CIVILIZATIONS, D’UN Z LAURENT BINET REFAIT L’HISTOIRE

Professeur de lettres, Laurent Binet fait une entrée fracassante en littérature avec son premier roman, HHhH (Grasset, 2010, Prix Goncourt du premier roman) et ce n’est que le début de nombreuses récompenses. Méritées, car l’auteur communique son plaisir d’écrire à ses lecteurs grâce à une liberté d’expression, des thèmes originaux, un ton humoristique allié à une profondeur de réflexion.

BINET CIVILIZATIONS

Civilizations n’échappe pas à la règle. Avec cette uchronie, Laurent Binet s’amuse à refaire l’histoire du XVIe siècle en faisant débarquer les Incas en Europe, contrariant au préalable la découverte de Christophe Colomb.

Le roman se compose de quatre parties de longueur inégale. Tout d’abord, nous partons pour une courte saga islandaise avec Freydis, fille de Viking, partant toujours plus au sud jusqu’à faire naufrage en Amérique du Sud. Ce qui explique pourquoi les Indiens se retrouvent un peu mieux armés pour recevoir Christophe Colomb.

Christophe Colomb
Dessin de Jan van der Straet 1575

La seconde partie regroupe des extraits de son journal, une histoire un peu différente où le conquistador finit ses jours, prisonnier du roi Taïnos, Cahonaboa, enseignant le castillan à sa fille, Higuénamota.

Atahualpa
Atahualpa a été le dernier grand empereur Inca légitime. Il fut attrapé et exécuté par le conquistador Francisco Pizarro. Portrait d’Atahualpa. Musée national d’archéologie, d’anthropologie et d’histoire du Pérou

Nous entrons alors dans le coeur du sujet avec la troisième partie qui compose les trois-quart du roman, Les chroniques d’Atahualpa.
Dans l’empire des quatre quartiers, le territoire des Incas, Huascar siège à Cuzco. Il déclare la guerre à son demi-frère, Atahualpa qui règne sur les territoires du nord. Huascar, jaloux et sanguinaire, repousse l’armée de son frère toujours plus au nord. Atahualpa trouve refuge à Cuba. Là, il récupère les deux bateaux laissés par Christophe Colomb pour faire route vers le Portugal, accompagné d’Higuénamota.

L’axe du monde n’était-il pas en train de se déporter ?

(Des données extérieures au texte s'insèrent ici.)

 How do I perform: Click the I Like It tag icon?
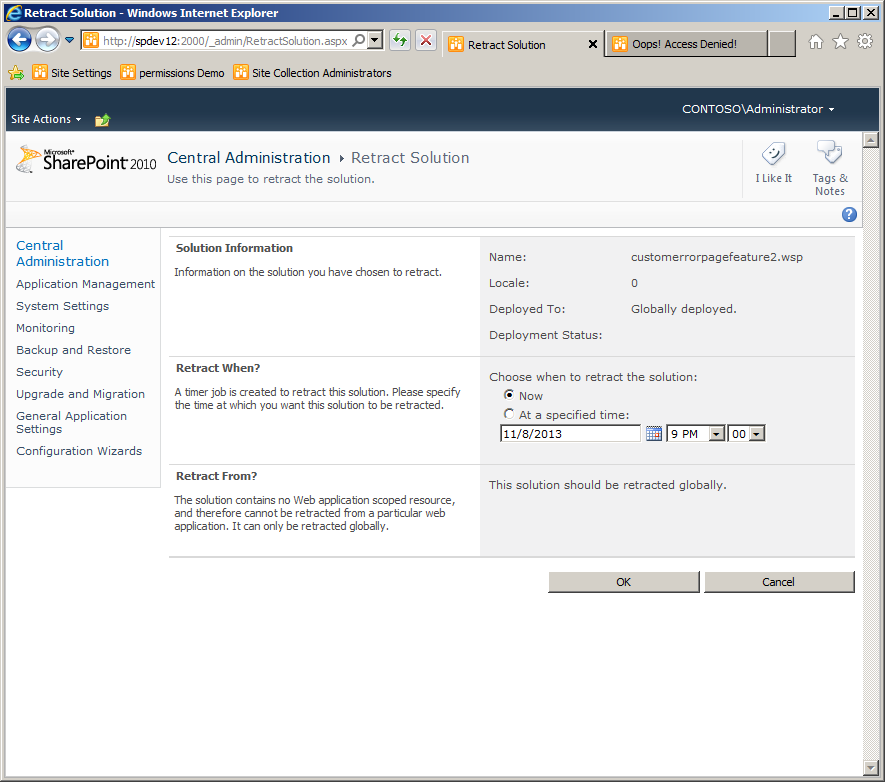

Atahualpa, adorateur du dieu Soleil débarque dans un pays ravagé, en pleine Inquisition. Qui sont ces tondus qui, au nom du dieu cloué, persécute les hérétiques ?

Grâce au commerce avec l’empire des quatre quartiers, à la force de son armée qui capture Charles Quint, sa tolérance envers toutes les religions, tant qu’on vénère le Soleil, Atahualpa devient populaire et régent du royaume d’Espagne.

La sagesse d’un païen, s’il est guidé par Dieu, quand bien même à son insu, peut faire davantage pour l’humanité qu’un chrétien assoiffé de sang.

Guerres de religion, début du capitalisme, réforme de Luther, Atahualpa part à la conquête de l’Europe jalousant le titre d’Empereur impérial à Ferdinand de Habsbourg. Un empire qu’Atahualpa devra ensuite partager avec les Mexicains débarqués en Normandie puis installés à Bordeaux.

Cervantes Civilizations

La dernière partie raconte un épisode de Cervantes fuyant l’Espagne, condamné pour une aventure avec une femme mariée. Durant la bataille de Lépante, il fraternise avec un Grec, élève du Titien. Ils trouvent refuge au château de Michel de Montaigne. Cervantes tombe amoureux de la femme de Montaigne et les trois amis discutent de religion en étudiant les livres qui content les métissages des souverains entre Européens, Incas et Mexicains.

L’imagination, nourrie des grandes étapes de notre Histoire, n’a pas de limite pour cet écrivain qui noircit des feuilles qui parlent. Avec lui, on s’amuse de la naïveté de ces guerriers incas qui refont le monde à leur manière. Inutile de vous dire que l’on ne s’ennuie pas une seconde et que sous l’aventure et l’amusement, il y a aussi matière à réfléchir.

C’est la porte qui s’ouvre enfin à cette Europe de tolérance dont nous désespérions et, peut-être même, si Dieu le veut, la voie vers la paix universelle.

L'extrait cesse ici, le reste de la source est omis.